Why do I keep getting caught in the trap, you think you are strong, your managing it , the boundaries are there. Then you get pulled right back in and before you know it , back to where you started.

For me, it was never really moving past where we started. Its just what I wanted to believe, so this is what I saw.

Would really like to know how others manage to keep strong, whilst still being caring and considerate.

Eat, sleep, and exercise for starters. Maybe get some counseling. I would also suggest understanding different ways to communicate. Understanding yourself will go along ways, as to not take personally, what others may say or do.

We have a 16 week old baby so no contact is not an option, and I don’t want to parallel parent as I would miss out on so much, especially at these early stages.

I would agree, this would limit the options...I had 14 yr marriage, 2 children, with divorce at ages 10 &12. I then found out, I was a much better parent outside the r/s, than in... With this being said, it appears the better you can communicate, the better for your child. It will be frustrating at times and always a work in progress. But not impossible. You may find some insight on the Bettering relationship board. What exactly are you looking for, with the r/s?

And if I’m really honest, I don’t like the fact that there is another fella around. I am trying to detach my feelings, are they jealousy then I should stop or is it a real concern going forward
My brain is a bit mixed up at the moment.


A child together 16 weeks ago. A split up 7 weeks ago, and 2 relationships since then. I would imagine, I might also be a bit confused.

Perhaps I should try better and looking at my emotions and the reasons for them and setting my boundaries without feelings being involved

The reasons for your emotions, is where the healing is. Its a process and for me, the hardest, yet most gratifying accomplishment.

The carnage usually is around money or other men or personal relationships.

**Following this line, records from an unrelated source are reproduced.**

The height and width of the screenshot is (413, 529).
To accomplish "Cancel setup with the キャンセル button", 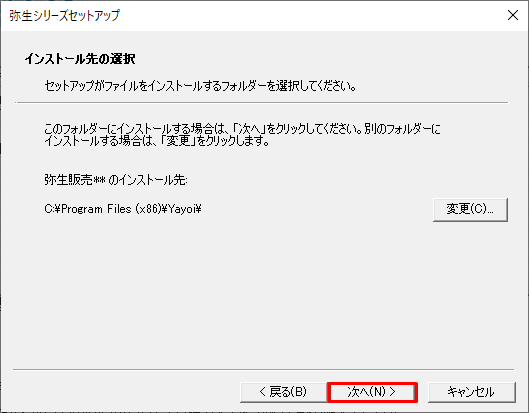I will tap(471, 392).
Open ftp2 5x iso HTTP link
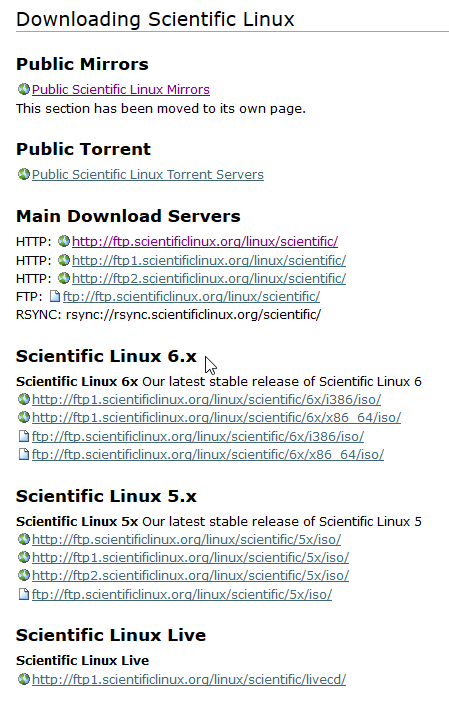Viewport: 449px width, 703px height. tap(190, 576)
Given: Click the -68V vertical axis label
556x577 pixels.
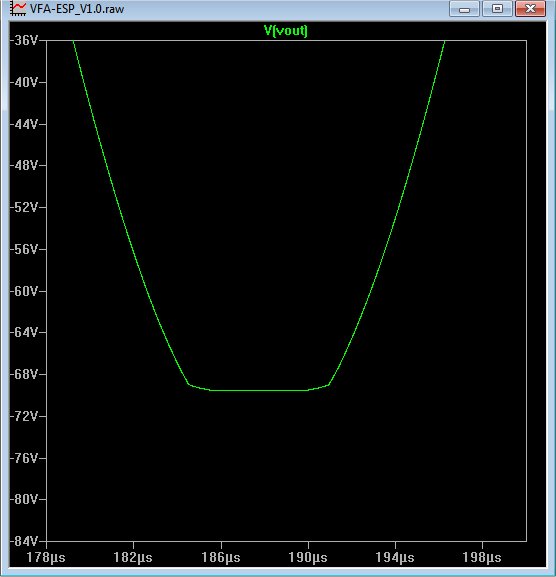Looking at the screenshot, I should [24, 374].
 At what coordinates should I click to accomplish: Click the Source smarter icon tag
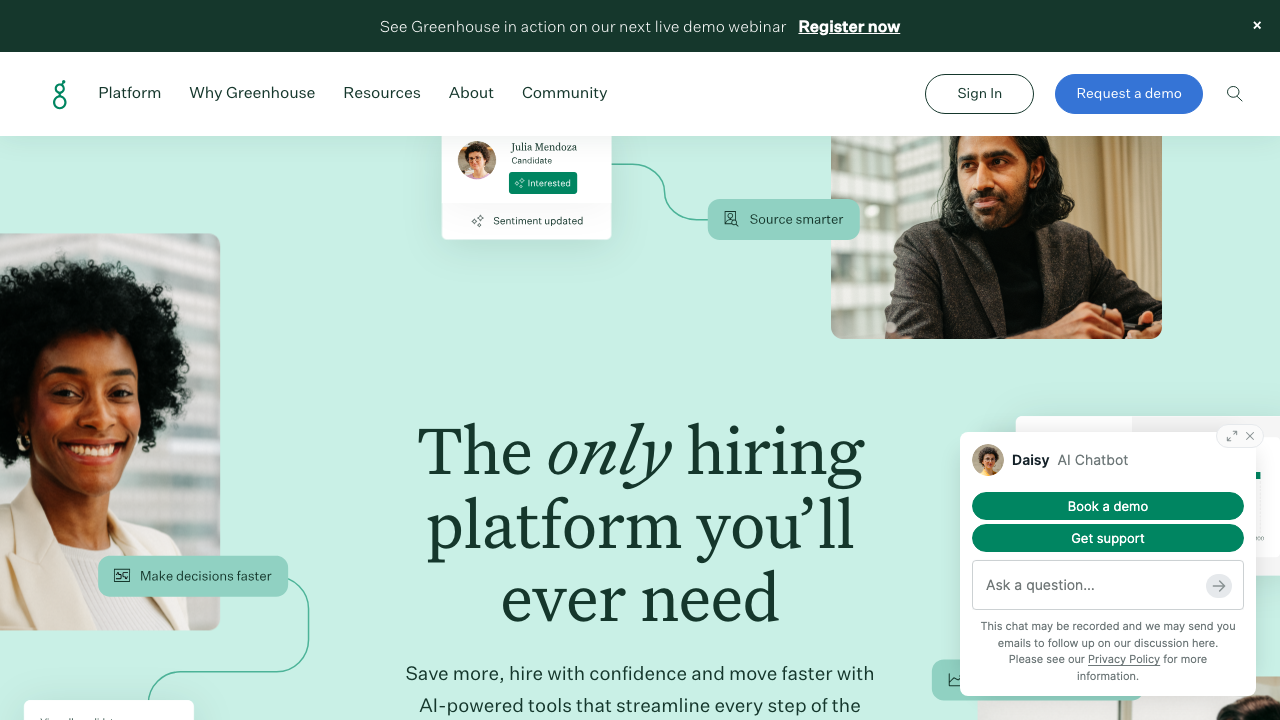pos(731,219)
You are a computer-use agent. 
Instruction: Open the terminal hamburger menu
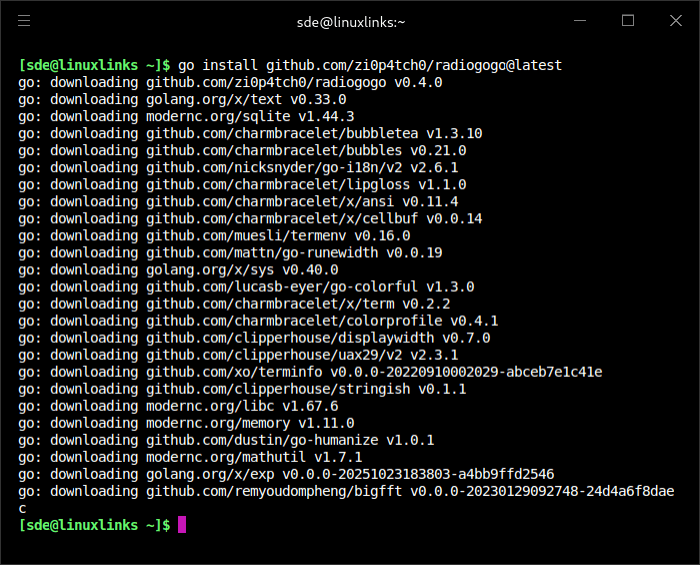click(x=24, y=20)
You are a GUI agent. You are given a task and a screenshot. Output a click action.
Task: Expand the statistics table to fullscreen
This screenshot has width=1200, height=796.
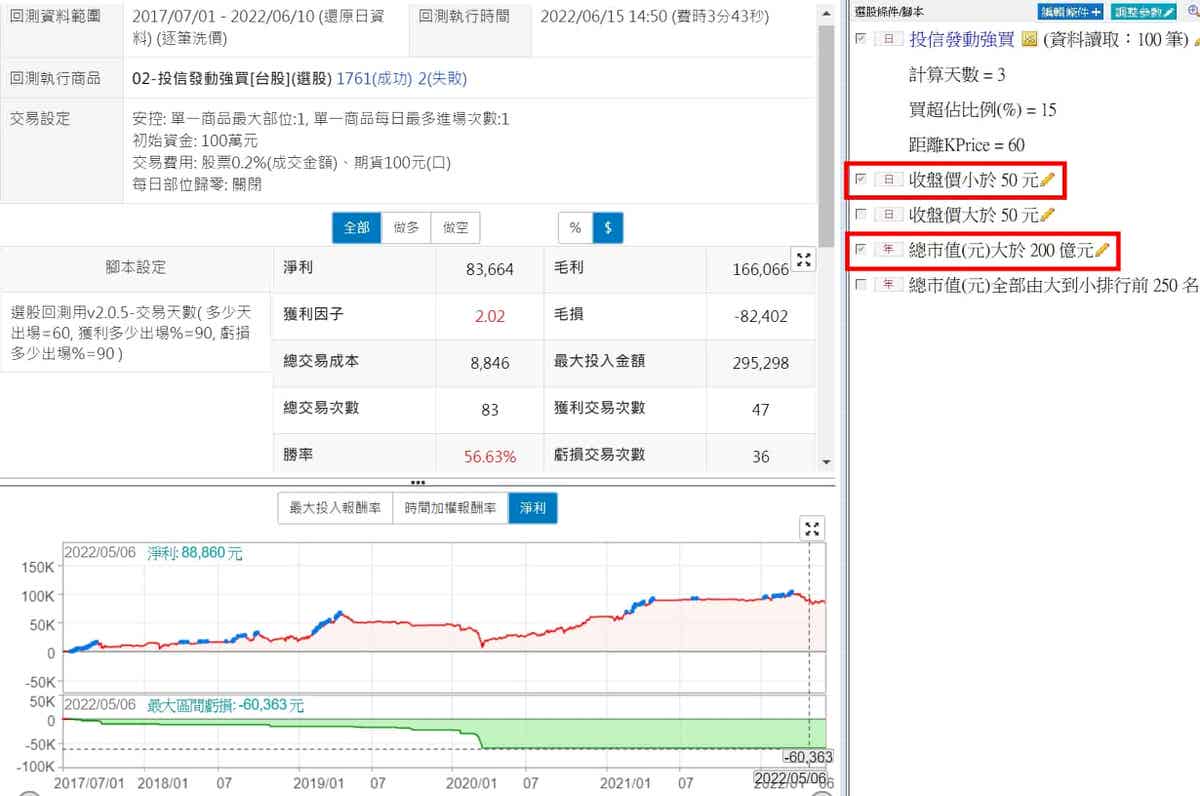click(x=803, y=260)
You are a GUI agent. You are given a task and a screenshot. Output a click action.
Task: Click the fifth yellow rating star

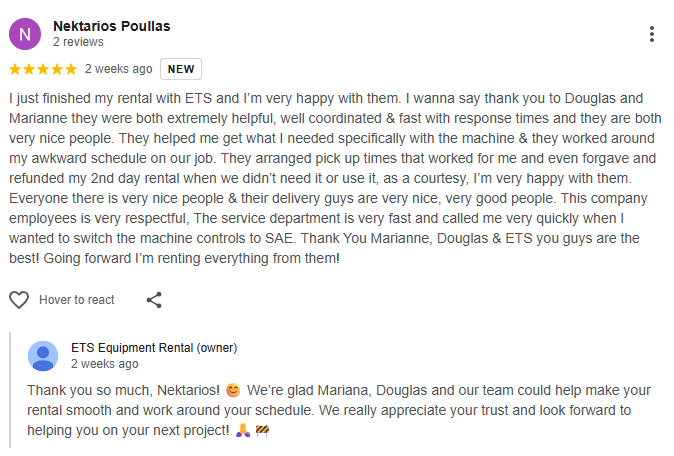pos(70,69)
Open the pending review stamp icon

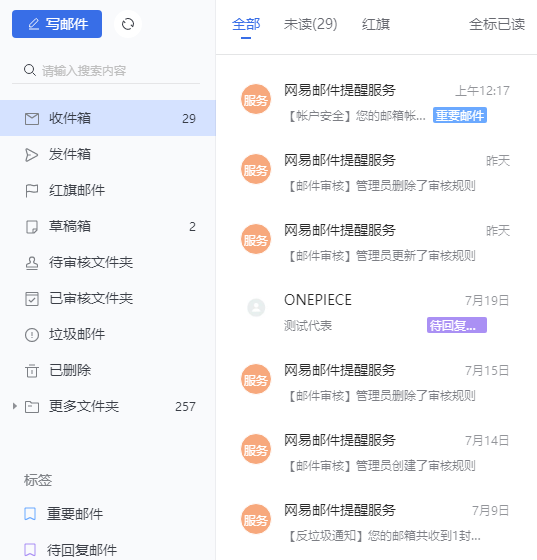click(x=32, y=263)
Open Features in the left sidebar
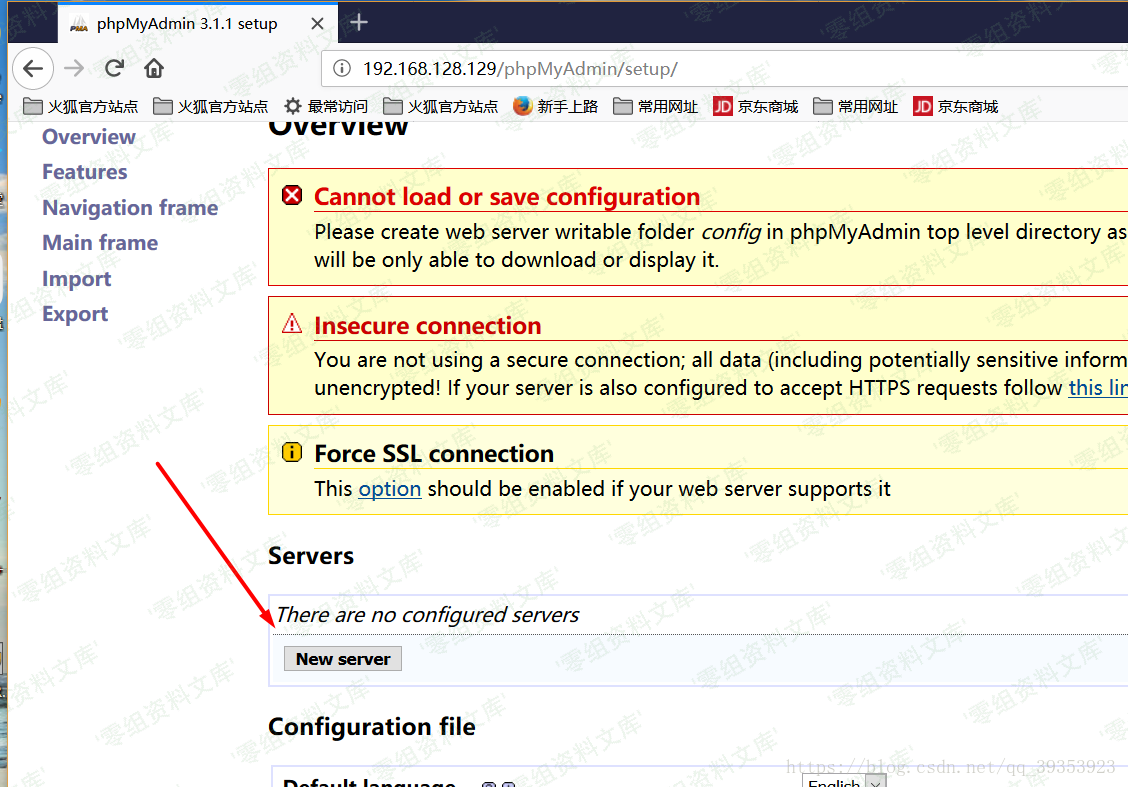1128x787 pixels. point(85,172)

Money this point appears to be child support, so not really sure, this should create carnage. I suggest you find another outlet for your frustrations. Your child will appreciate this in some capacity, im fairly certain.
BPD will see this as an attack (persecutor) from you. You have placed them into the victim position. This scenario will assure the illness seeks out a rescuer. Karpman Triangulation and a staple of mental illness. It proves the illness correct and repeats like clockwork. The order to the disorder.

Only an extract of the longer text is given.